Nouvelle ville de Thiès : 1 000 hectares et un pari technique inédit pour loger les Sénégalais
Le gouvernement envisage de réduire significativement le coût des voiries et réseaux divers (VRD) grâce à des procédés innovants utilisant des matériaux locaux, a annoncé le ministre de l'Urbanisme, des Collectivités territoriales et de l'Aménagement des territoires, Moussa Bala Fofana, à l'issue d'une visite de terrain jeudi à Diass, dans le département de Mbour.


« Aujourd'hui, nous avons procédé à des tests et analysé l'ensemble des options possibles. Les évaluations montrent que les économies réalisables pourraient dépasser 50% et même atteindre 75% dans certains cas », a déclaré le ministre à l'issue de cette séance de travail consacrée à l'évaluation de nouvelles techniques de construction destinées à accompagner les grands projets d'aménagement urbain de l'État.


Moussa Bala Fofana a rappelé que le Sénégal fait face à un déficit de logements estimé à plus de 400 000 unités, qui s'aggrave chaque année de près de 5 000 logements supplémentaires, contribuant selon lui à la cherté des loyers et limitant l'accès à un logement décent pour une grande partie de la population.


Pour y répondre, le président de la République a engagé le Programme national de renouveau urbain et d'accès à l'habitat, qui prévoit notamment la réalisation de la nouvelle ville de Thiès sur plus de 1 000 hectares.


« Ce sera un cadre de vie innovant, entièrement planifié, où tout a été pensé dans les moindres détails, du type de bâtiments à la largeur des rues, en passant par l'architecture et les équipements collectifs », a expliqué le ministre.

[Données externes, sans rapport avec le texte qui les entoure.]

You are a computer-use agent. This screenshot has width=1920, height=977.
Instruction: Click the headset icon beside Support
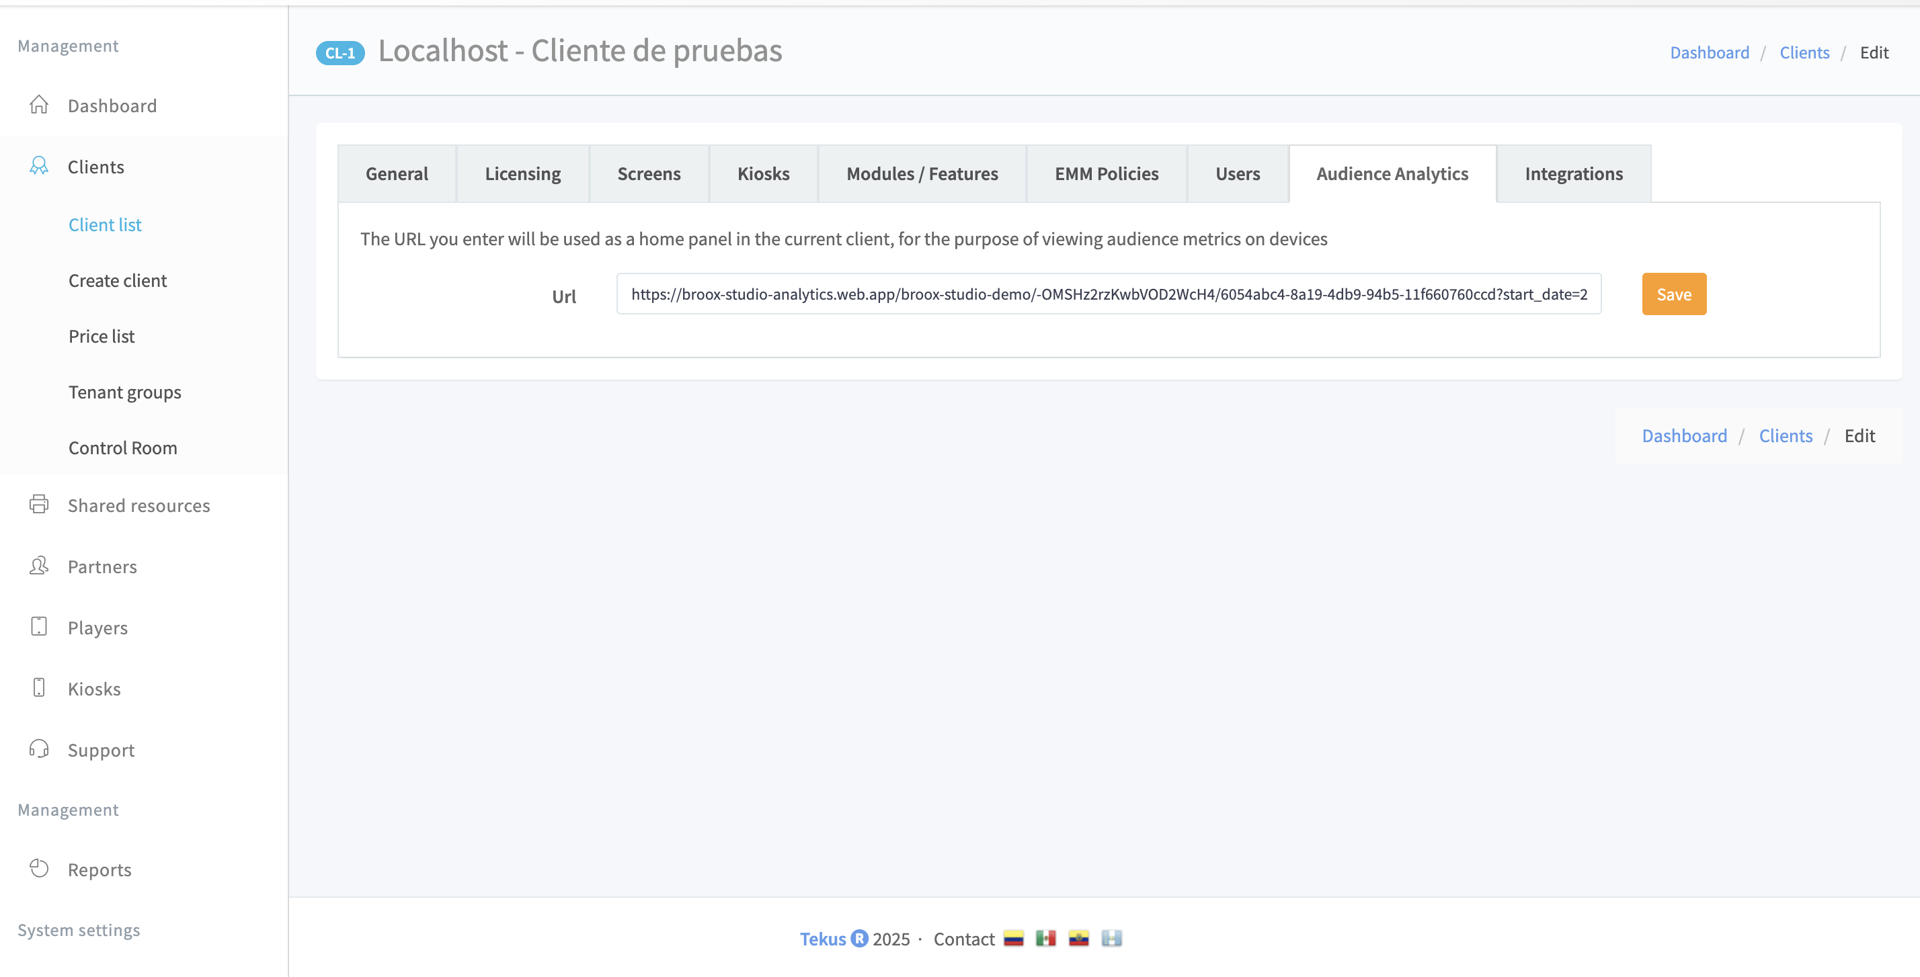point(39,749)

Le principal défi reste toutefois le financement des infrastructures de base — routes, réseaux d'assainissement et autres équipements structurants — dont les coûts peuvent atteindre entre 300 et 400 milliards de francs CFA.

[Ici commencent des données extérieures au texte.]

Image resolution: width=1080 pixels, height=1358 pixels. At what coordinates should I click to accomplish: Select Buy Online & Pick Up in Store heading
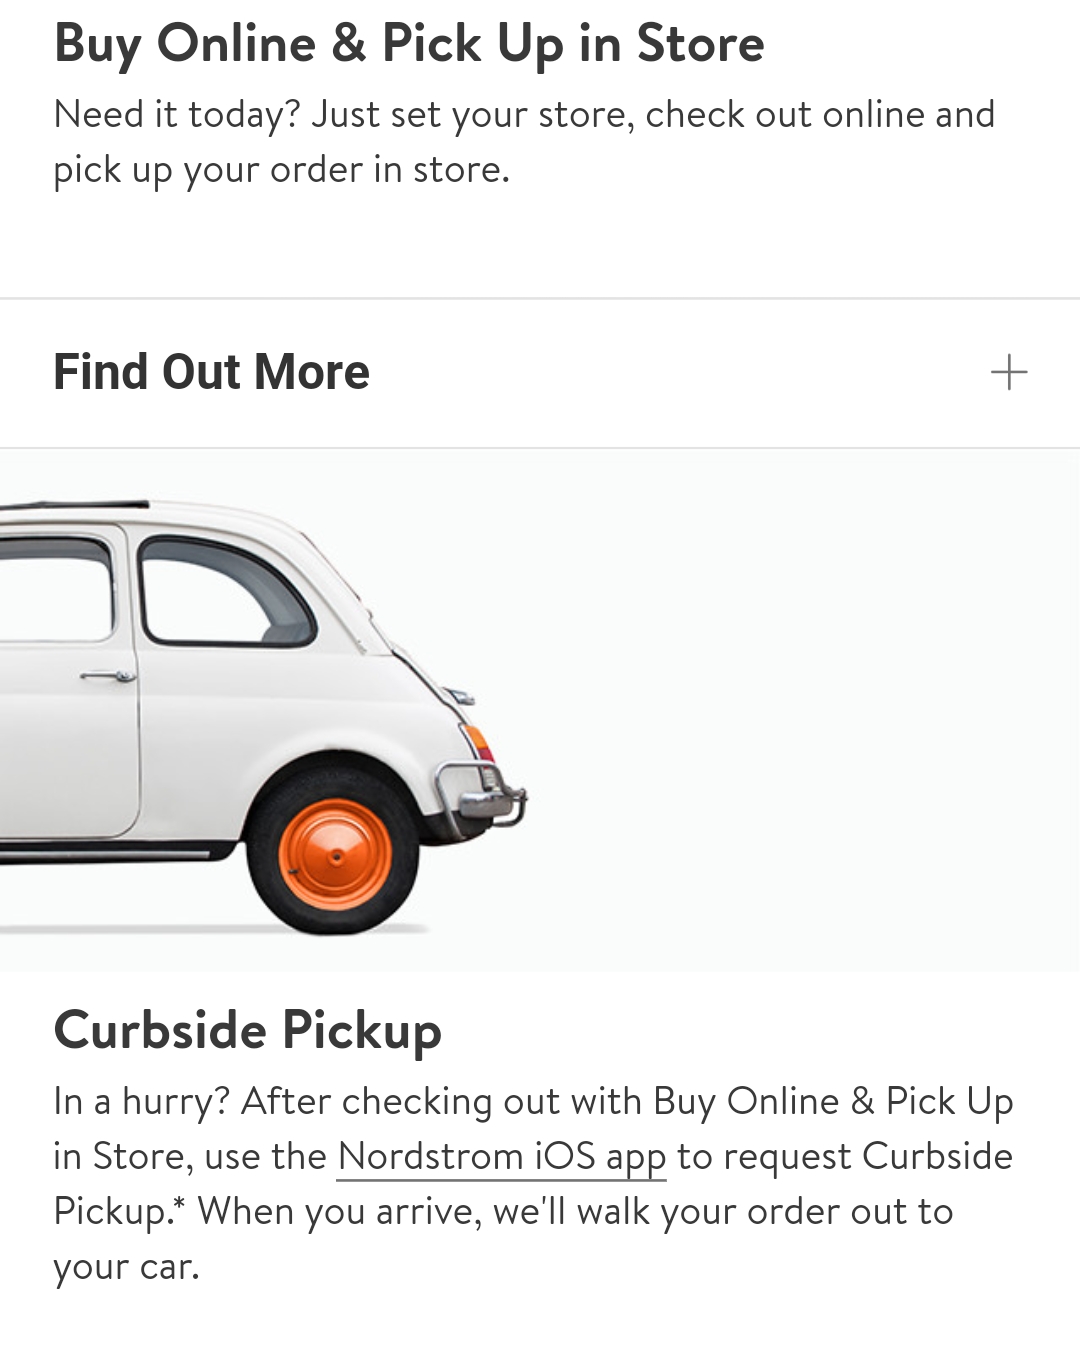point(409,44)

« Il fallait non seulement trouver une ingénierie financière adaptée, mais également réfléchir à des solutions techniques permettant de réduire considérablement les coûts », a justifié Moussa Bala Fofana, précisant que son ministère a mobilisé plusieurs structures spécialisées — la Direction de la réglementation et de la construction, l'Agence d'exécution des travaux d'intérêt public (GETIP), le Laboratoire national de référence du BTP (LNR-BTP) ainsi que des entreprises du secteur — pour évaluer des procédés alternatifs fondés sur des ressources disponibles localement.


« Nous voulons démontrer le génie sénégalais, à travers une ingénierie financière et technique adaptée à nos réalités. Nous avons la capacité d'innover, en nous appuyant sur nos propres ressources et notre expertise nationale », a soutenu le ministre, évoquant une démarche de souveraineté technique et économique.